JCR will carry out the programme, Takeda noted.

Furthermore, Takeda will hold an option under another agreement, which permits the company to acquire an exclusive license to market JR-141 in the US on completing this programme.

Takeda Pharmaceutical Rare Genetics and Hematology Therapeutic Area Unit head Dan Curran said: “JR-141 introduces a new way to deliver proteins across the blood-brain barrier, overcoming our current challenges to treat the underlying neuronopathic manifestations of Hunter syndrome and help maintain or improve cognitive function in these patients.

“We will work closely with JCR to apply our expertise in enzyme replacement therapies with the hope of bringing this potentially transformative therapy to patients as quickly as possible.”

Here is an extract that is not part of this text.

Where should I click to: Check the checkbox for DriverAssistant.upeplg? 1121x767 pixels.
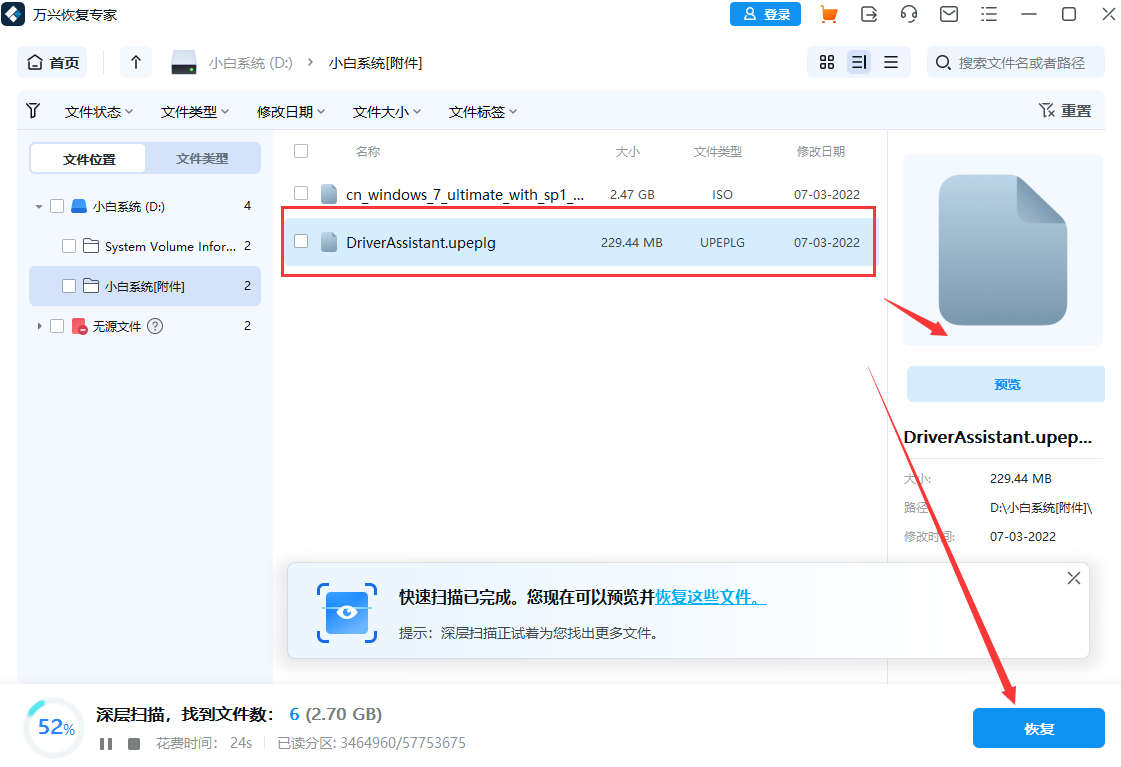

According to data from the open-label Phase II/III clinical trial in Japan¸ JR-141 met the primary goal showing a substantial decline in heparan sulfate (HS) in the cerebrospinal fluid in all subjects for whom measurements were available after 52 weeks of treatment.

HS in the cerebrospinal fluid is a biomarker to evaluate the efficiency of the drug in lowering disease-causing substrate in the central nervous system.

In August, Takeda and Genevant Sciences signed an international partnership and license agreement for the development and promotion of new nonviral gene therapies for treating up to two undisclosed rare liver diseases.

Cell & Gene Therapy Coverage on Pharmaceutical Technology supported by Cytiva.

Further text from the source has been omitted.